Start of SUPPLIED PASSAGE

Nicole Copley is an NGO lawyer who works for NGO clients all over South Africa and internationally. She qualified with a BA LLB LLM (Tax) from the University of KwaZulu-Natal, Durban (with a Masters in tax exemption), and is a Master Tax Practitioner SATM.

Nicole advises on, drafts and amends founding documents for and sets up every sort of organisation required by South African NGOs. She makes tax exemption and 18A (deduction of donations) applications, and applications to be registered with the Nonprofit Organisations Board. She (and her team) keep registrations up to date and assist with compliance and reporting. She also NPO reporting and other services. She advises on re-structuring and assists not-for-profits in understanding and applying the useful provisions of B-BBEE.

She also does commercial drafting work for her NGO clients, vetting and drafting agreements for them. She works for a wide range of types and sizes of organisations and aims to provide a pragmatic and efficient service. Her decades of experience in consulting to NGOs means she takes the long view, is focused on governance, ethics, credibility and sustainability and steers clients away from quick fixes, helping them build/renovate so that the organisation outlasts current office bearers.

Nicole works with other consultants to the not-for-profit sector, collaborating on training, newsletters, advising government on legislation for the sector and, most recently, a series of practical guides for the sector, called “NGO Matters”, originally published by Juta but now published by Nicole as NGO Matters Publications.

She has been a consultant since 2019.

End of SUPPLIED PASSAGE
Start of EXTRACTED INFORMATION

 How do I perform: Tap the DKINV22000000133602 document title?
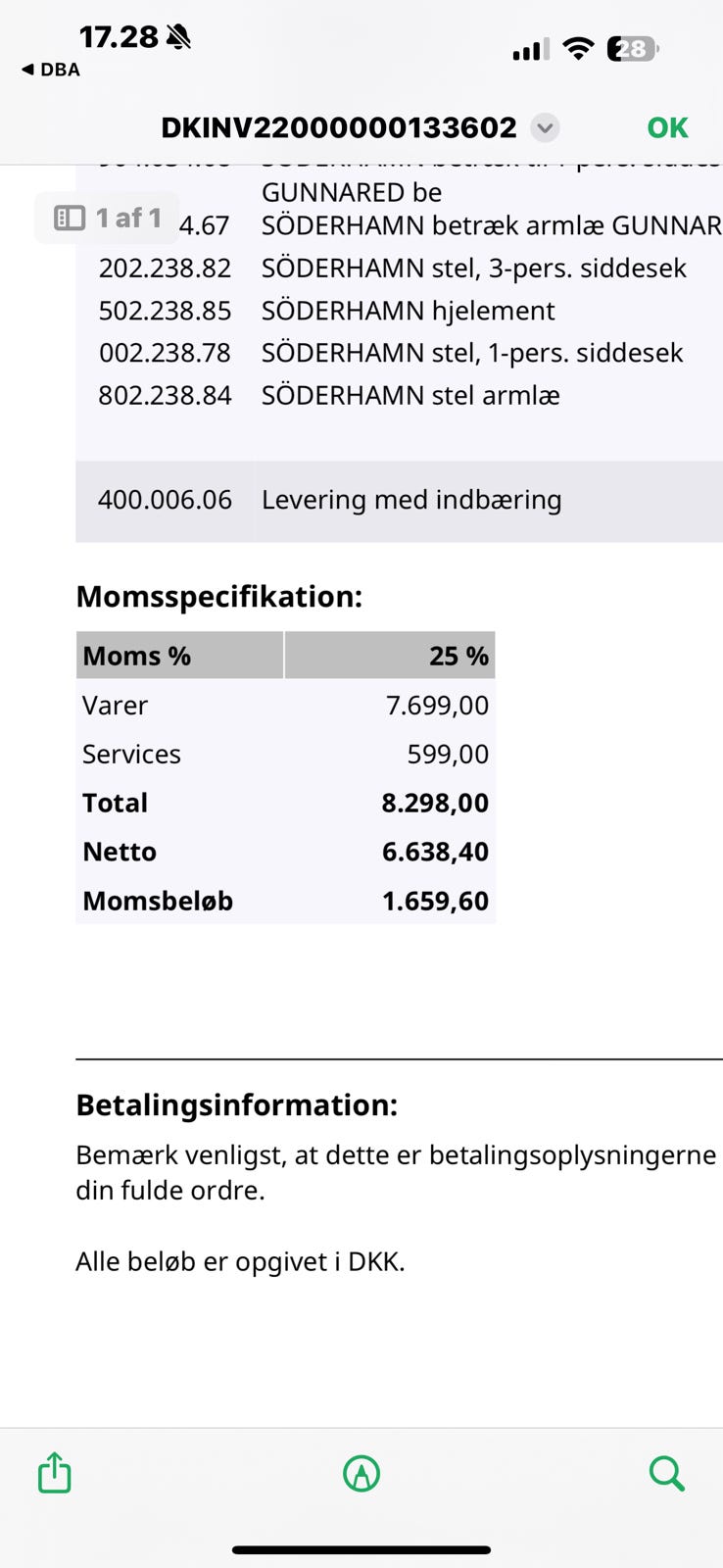[339, 127]
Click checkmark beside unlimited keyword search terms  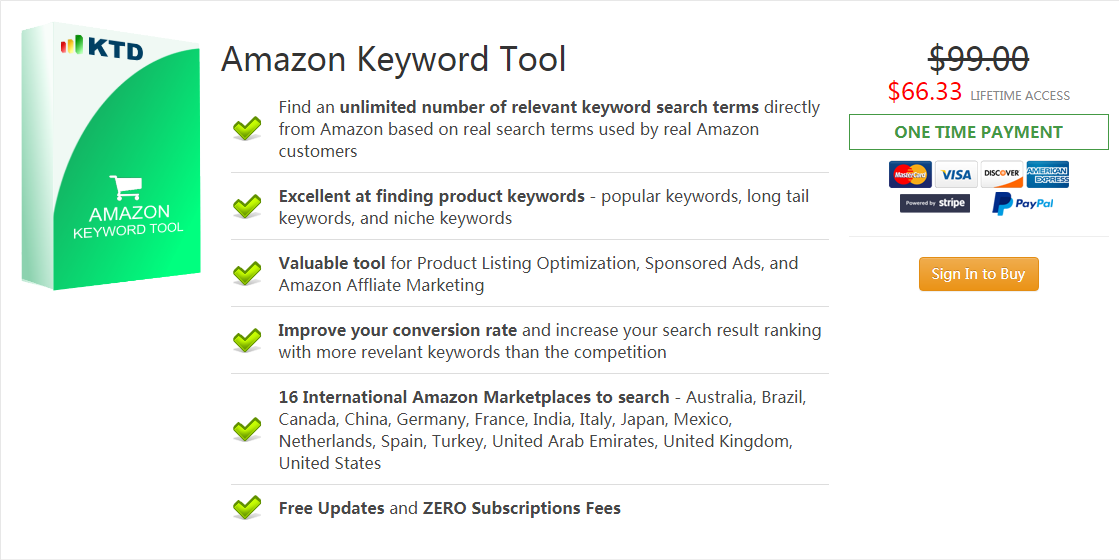(247, 128)
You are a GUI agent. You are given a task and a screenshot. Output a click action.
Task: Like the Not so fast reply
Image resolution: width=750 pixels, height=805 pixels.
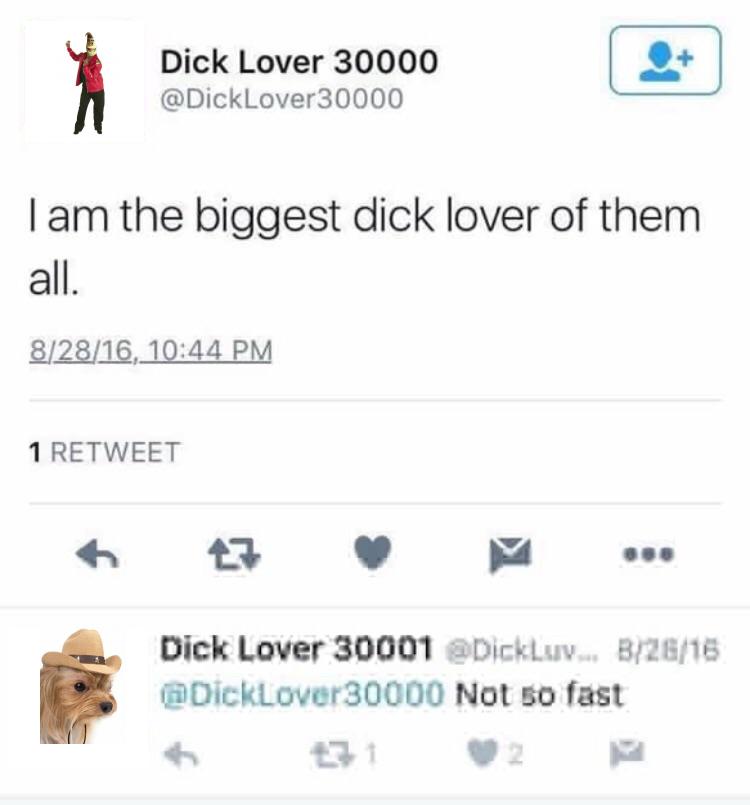483,753
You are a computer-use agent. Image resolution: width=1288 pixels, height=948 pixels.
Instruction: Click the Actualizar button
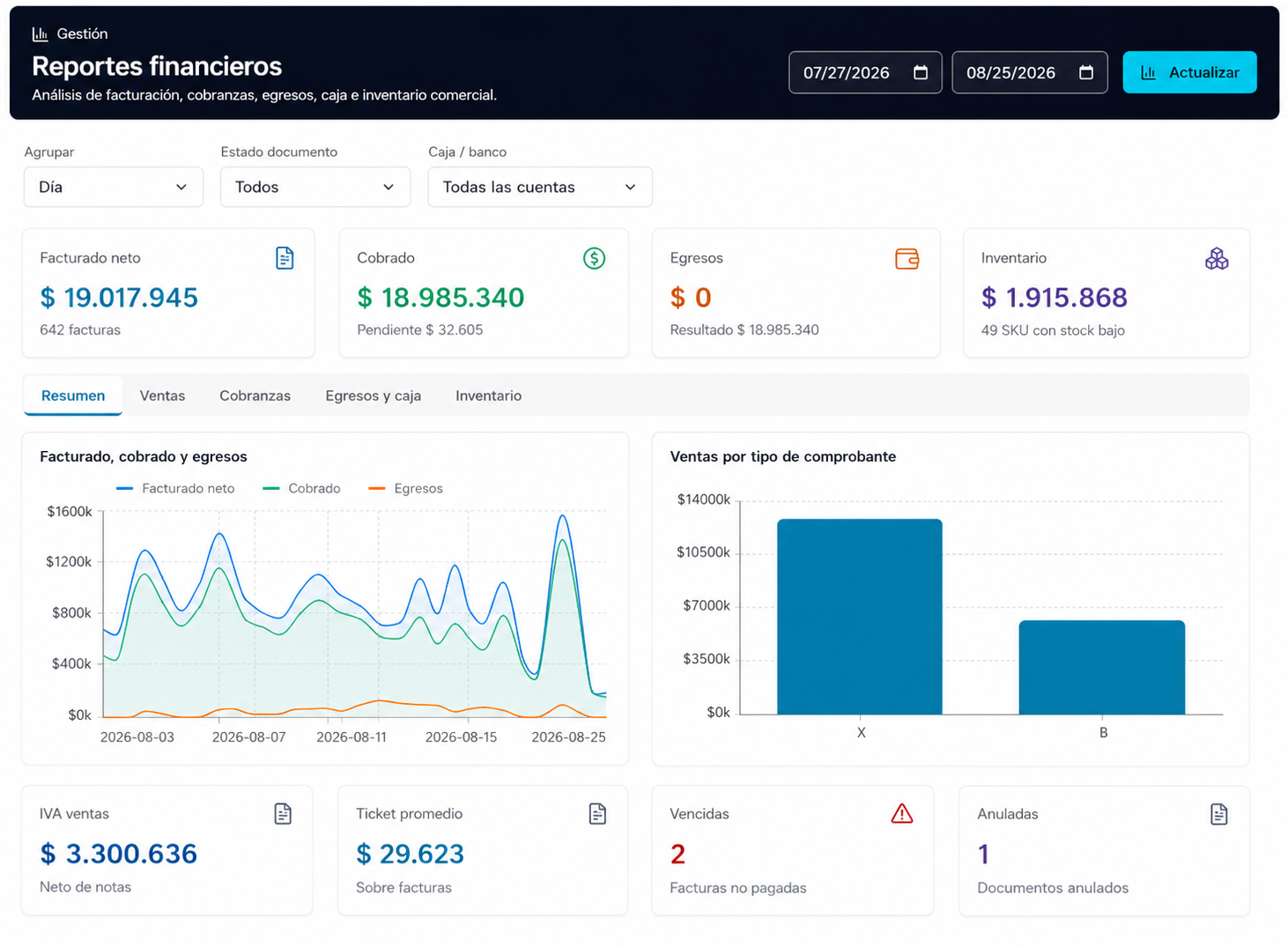pyautogui.click(x=1189, y=72)
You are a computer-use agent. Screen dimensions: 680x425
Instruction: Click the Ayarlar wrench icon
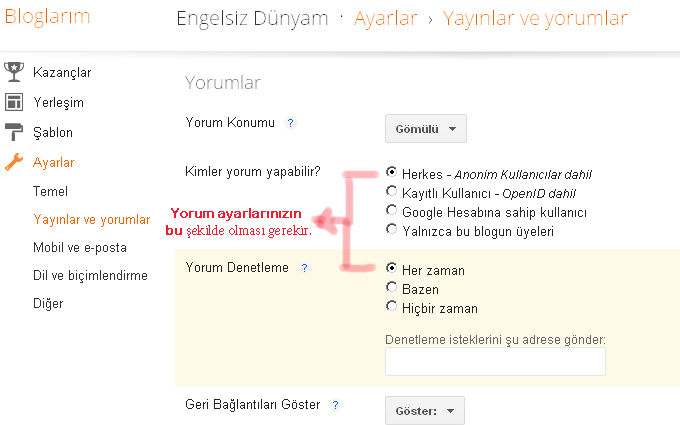coord(14,162)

End of EXTRACTED INFORMATION

* [QUESTIONS ON THE MATERIAL]:
a: Answer these questions from the Nicole Copley profile, one per line:
(i) Which university did she qualify from?
(ii) Which board does she apply to for organizations to be registered with?
(iii) What is the series of practical guides called?
b: Reproduce the part of the Nicole Copley profile that opens with the words containing "Nicole Copley is" and closes with "provisions of B-BBEE.".
c: Does the Nicole Copley profile agree with each statement? Answer yes or no and quote the words that decide it.
(i) She does commercial drafting work for her NGO clients.
(ii) The "NGO Matters" guides are still published by Juta.
(iii) She works only for organizations in South Africa.

* [YOUR WRITTEN ANSWERS]:
a:
(i) The University of KwaZulu-Natal, Durban
(ii) The Nonprofit Organisations Board
(iii) "NGO Matters"

b:
Nicole Copley is an NGO lawyer who works for NGO clients all over South Africa and internationally. She qualified with a BA LLB LLM (Tax) from the University of KwaZulu-Natal, Durban (with a Masters in tax exemption), and is a Master Tax Practitioner SATM.

Nicole advises on, drafts and amends founding documents for and sets up every sort of organisation required by South African NGOs. She makes tax exemption and 18A (deduction of donations) applications, and applications to be registered with the Nonprofit Organisations Board. She (and her team) keep registrations up to date and assist with compliance and reporting. She also NPO reporting and other services. She advises on re-structuring and assists not-for-profits in understanding and applying the useful provisions of B-BBEE.

c:
(i) Yes: "She also does commercial drafting work for her NGO clients, vetting and drafting agreements for them."
(ii) No: "originally published by Juta but now published by Nicole as NGO Matters Publications"
(iii) No: "works for NGO clients all over South Africa and internationally"